Osmanlı yıkanma ritüellerini bugüne taşıyarak misafirlerine yeniden hamam deneyimi sunacak Zeyrek Çinili Hamam, 2024 yılının ilk günlerinde ısıtılacak.
"Kalıntıların Şifası" sergisi 5 Kasım'a kadar ücretsiz olarak ziyaret edilebilecek.
Zeyrek Çinili Hamam Müzesi
Hamamla eş zamanlı olarak açılan Zeyrek Çinili Hamam Müzesi de ziyaretçilerini Roma, Bizans ve Osmanlı dönemini kapsayan tarihi bir yolculuğa davet ediyor.
Atelier Brückner tarafından tasarlanan müzenin katlarından biri, restorasyon ve kazılar sırasında keşfedilen ve hamamın içinde muhafaza edilen yaklaşık 3 bin parçalık mavi-beyaz İznik çini parçalarından oluşan bir seçkiye ayrılıyor.
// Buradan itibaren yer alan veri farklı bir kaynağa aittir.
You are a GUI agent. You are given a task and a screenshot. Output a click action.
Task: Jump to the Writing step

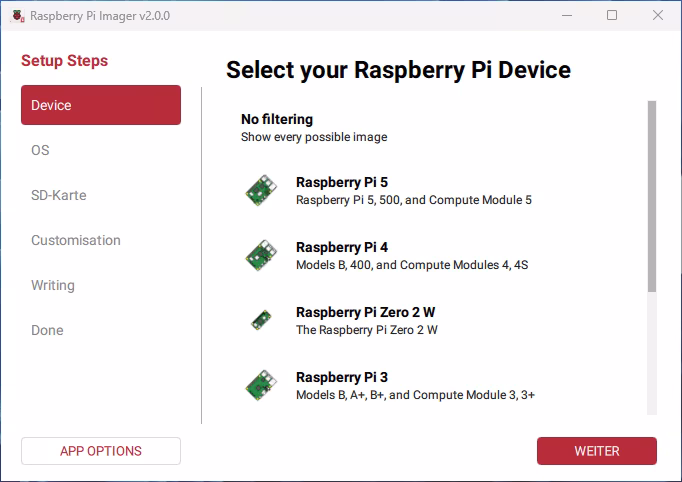[x=53, y=285]
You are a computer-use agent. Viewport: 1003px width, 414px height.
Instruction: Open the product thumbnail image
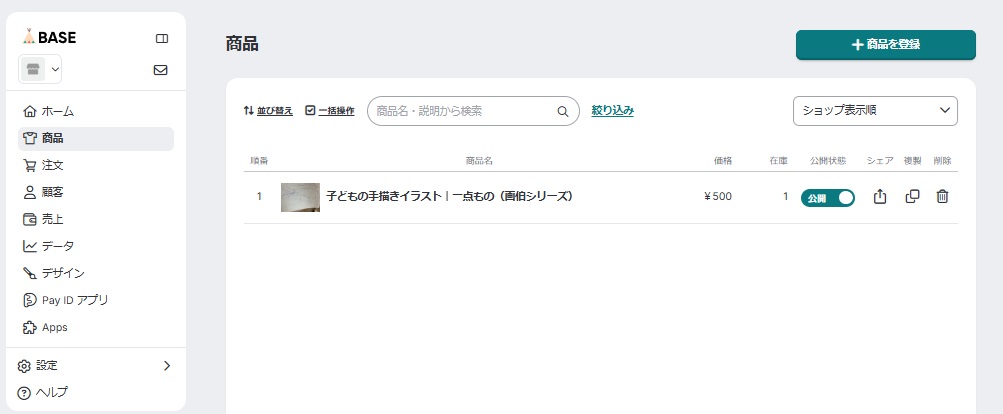point(300,197)
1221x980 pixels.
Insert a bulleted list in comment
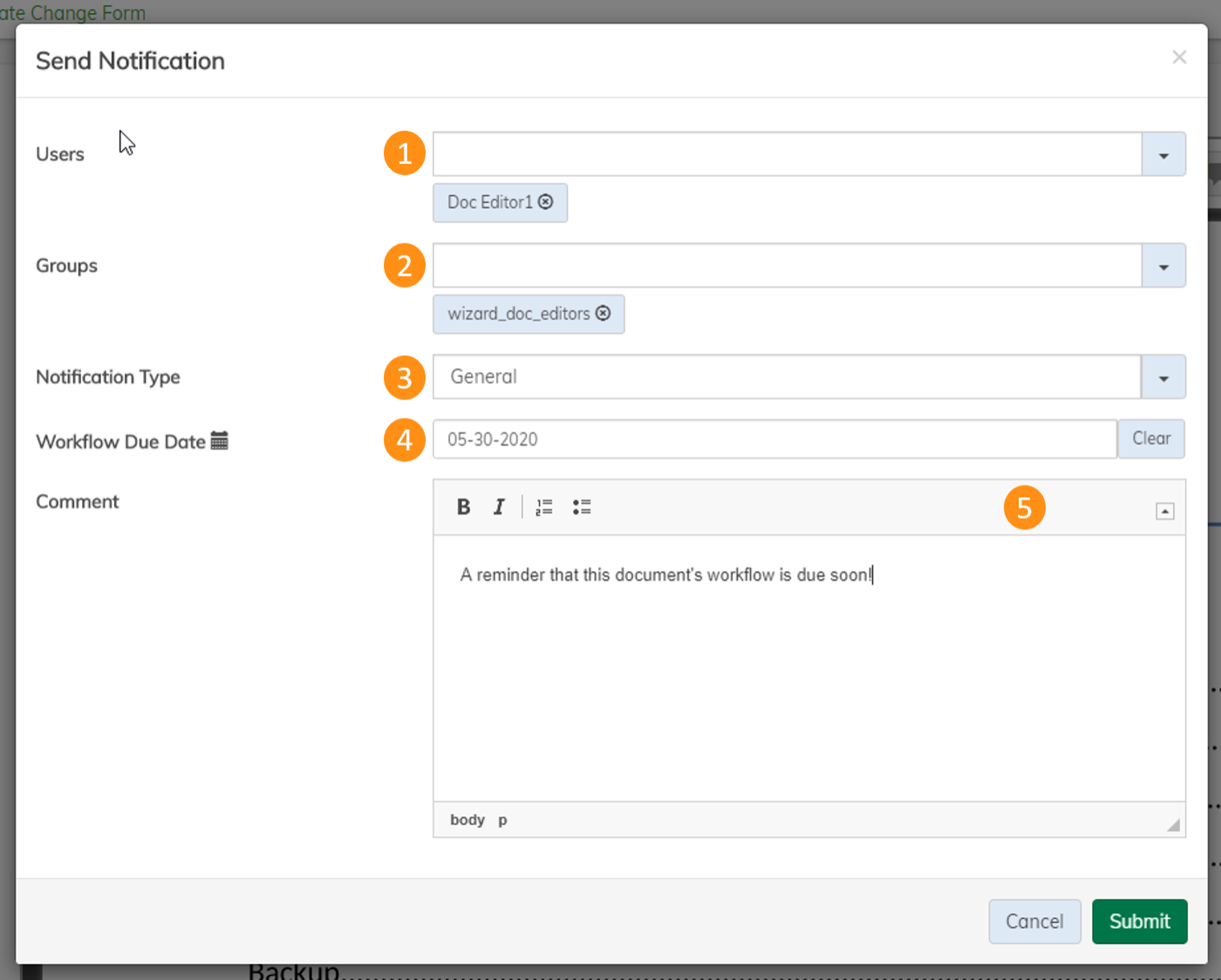pos(582,507)
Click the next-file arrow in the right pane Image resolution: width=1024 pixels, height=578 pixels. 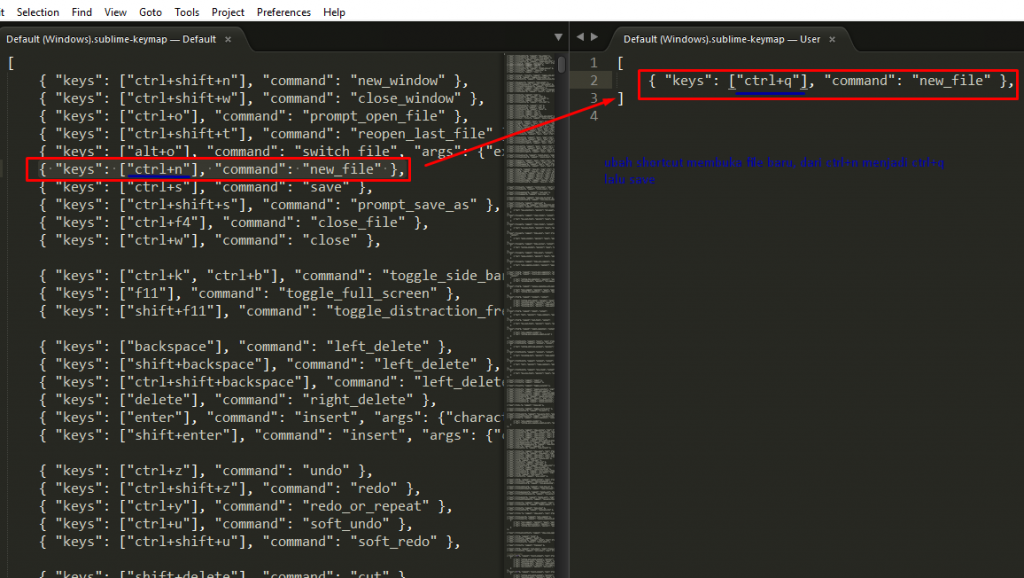tap(596, 35)
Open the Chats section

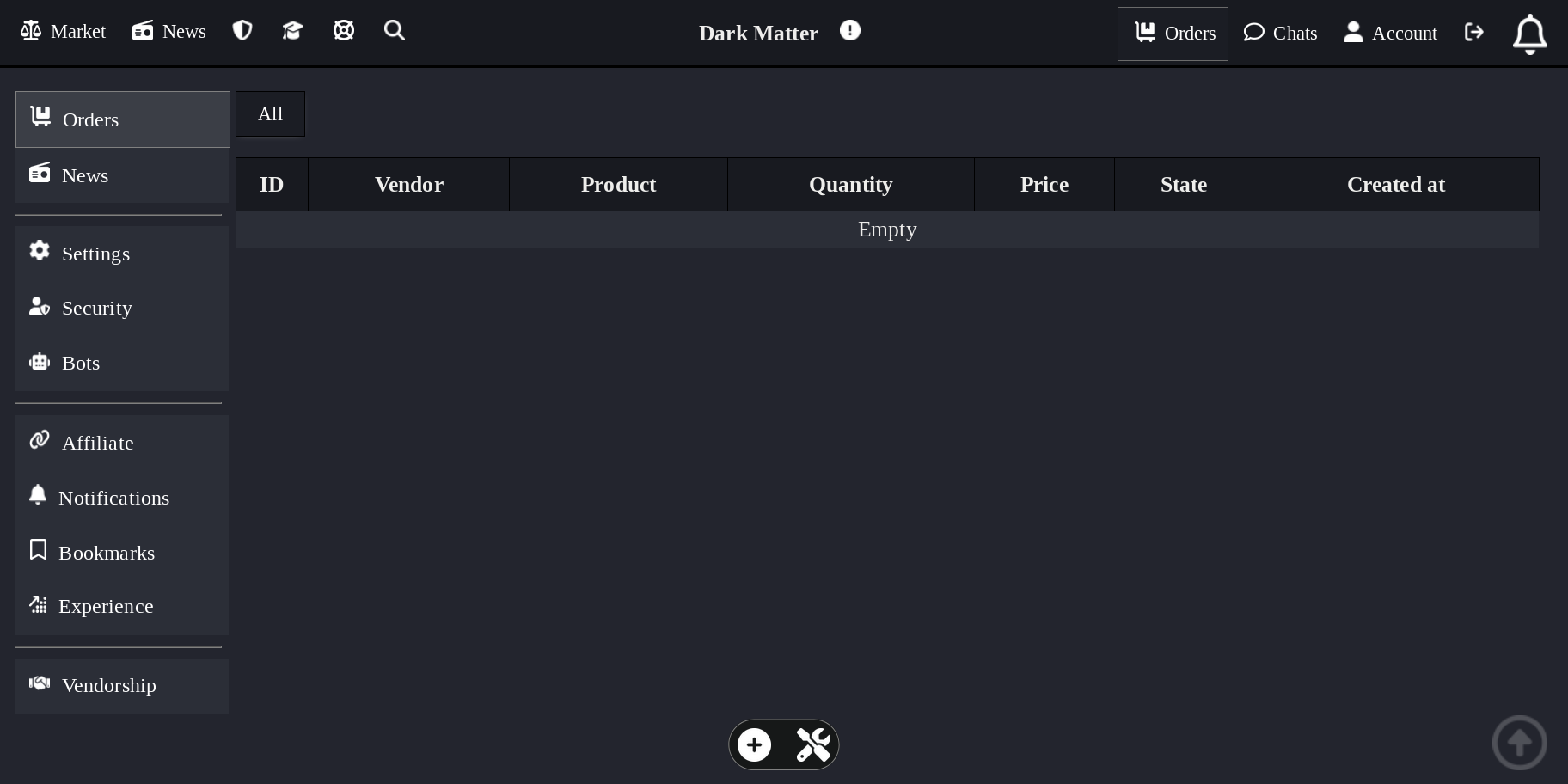1280,33
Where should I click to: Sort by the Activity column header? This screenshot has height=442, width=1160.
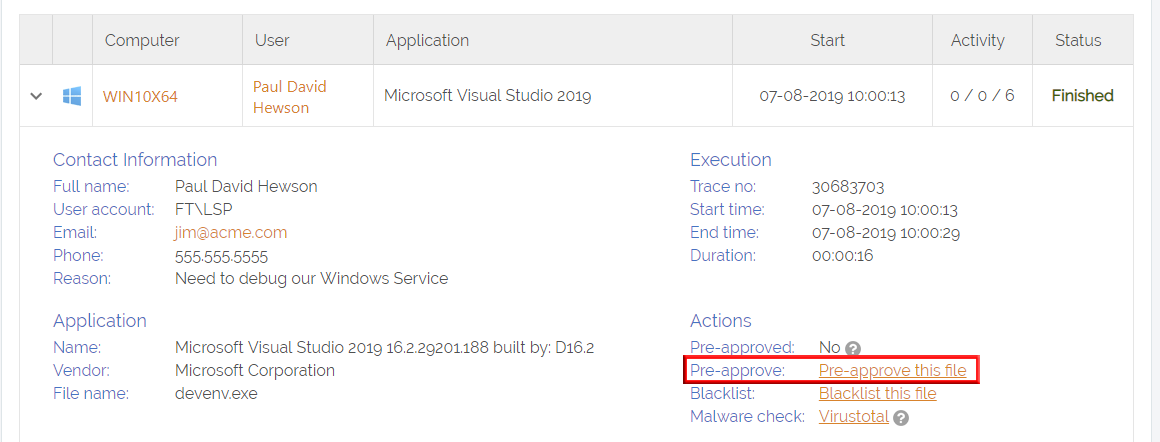[x=977, y=41]
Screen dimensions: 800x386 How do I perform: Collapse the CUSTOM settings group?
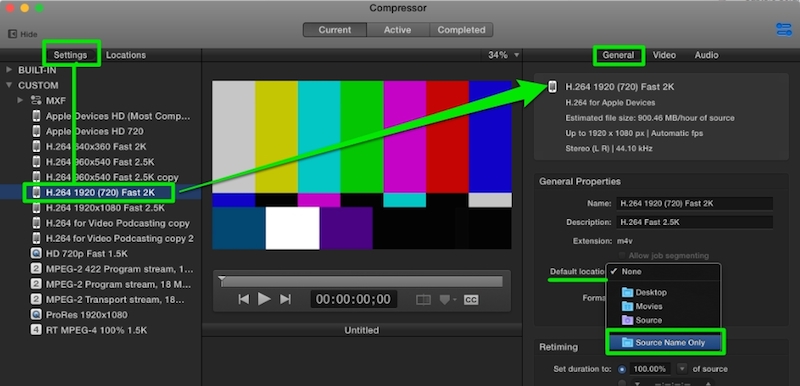[x=9, y=85]
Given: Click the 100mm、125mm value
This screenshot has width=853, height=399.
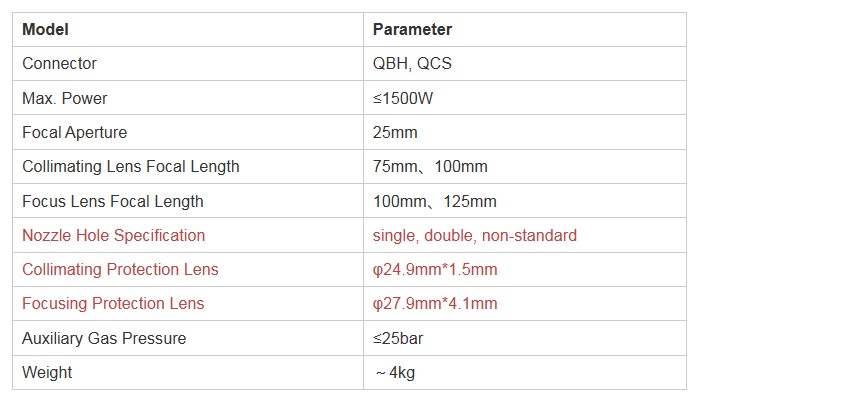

Yapılan detaylı araştırmalar, 37 benzersiz desene sahip 10 binden fazla çininin, birçoğu 19. yüzyılda Avrupa'daki özel koleksiyonculara ve müzelere satılmadan önce hamamın iç duvarlarını süslediğini ortaya çıkardı.
Ziyaretçiler, dijital etkileşimli bir deneyim aracılığıyla 16. yüzyıla yolculuk yapabilecek ve hamamın 360 derecelik görünümünü keşfedebilecekler. Hamam ritüeli ile özdeşleşmiş havlular, taslar, değerli metaller ve sedeflerle süslenmiş nalınlar gibi tarihi hamam objelerini içeren özenle hazırlanmış seçkinin yanı sıra müzede hamamın Mimar Sinan tarafından tasarlanmış dahiyane su ve ısıtma sistemlerini açıklayan şema ve maketler de görülebilecek.
Adını UNESCO Dünya Mirası Listesi'ndeki tarihi Zeyrek semtinden alan bu kapsamlı restorasyon projesi, hamam olarak kullanılacak bölümlerin yanı sıra bünyesinde müze, tarihi Bizans sarnıçları ve etkinlik, bahçe alanları ile birlikte İstanbul kültür-sanat haritasındaki yerini alarak dünyanın huzuruna çıkıyor.